L’air, même froid, contient de l’énergie thermique renouvelable et inépuisable. Contrairement à la géothermie qui puise cette énergie dans le sol, l’aérothermie ne nécessite ni forage ni terrain : une simple unité extérieure suffit, ce qui explique son immense succès. Selon les chiffres Uniclima/Afpac, il s’est vendu en France en 2025 environ 803 700 PAC air-air et 179 400 PAC air-eau, contre à peine 2 500 PAC géothermiques.

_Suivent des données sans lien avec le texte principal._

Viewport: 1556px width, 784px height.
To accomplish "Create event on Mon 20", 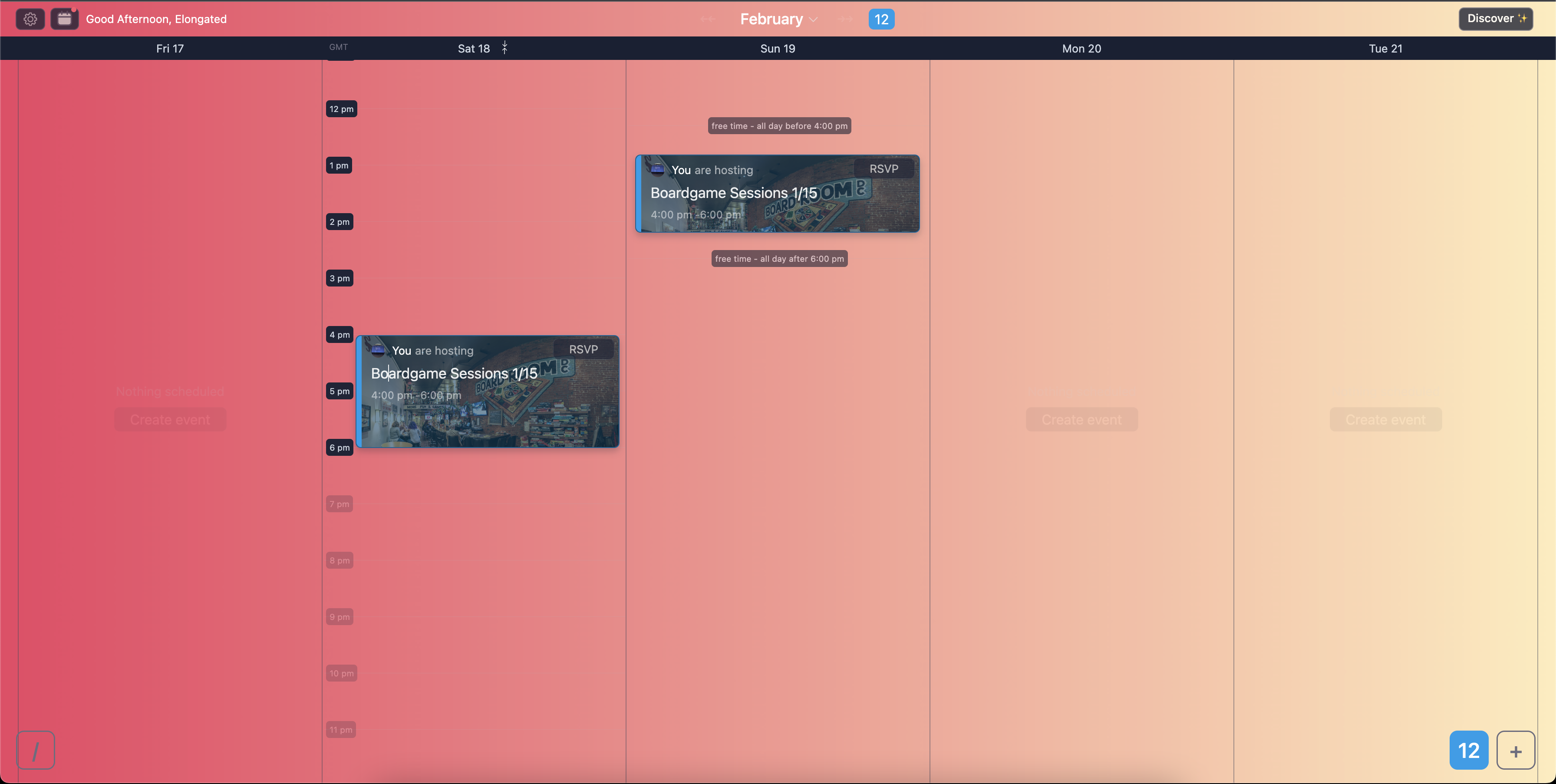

Comment fonctionne une pompe à chaleur aérothermique ?
Une PAC aérothermique se compose d’une unité extérieure (jardin, terrasse, façade) et d’une ou plusieurs unités intérieures qui diffusent la chaleur : splits ou ventilo-convecteurs, radiateurs à eau ou plancher chauffant hydraulique.
Le cycle thermodynamique se décompose en 5 étapes :
-
1
L’unité extérieure aspire l’air et capte ses calories grâce à un fluide frigorigène circulant dans l’évaporateur.
-
2
Réchauffé par ces calories, le fluide frigorigène s’évapore et passe à l’état gazeux.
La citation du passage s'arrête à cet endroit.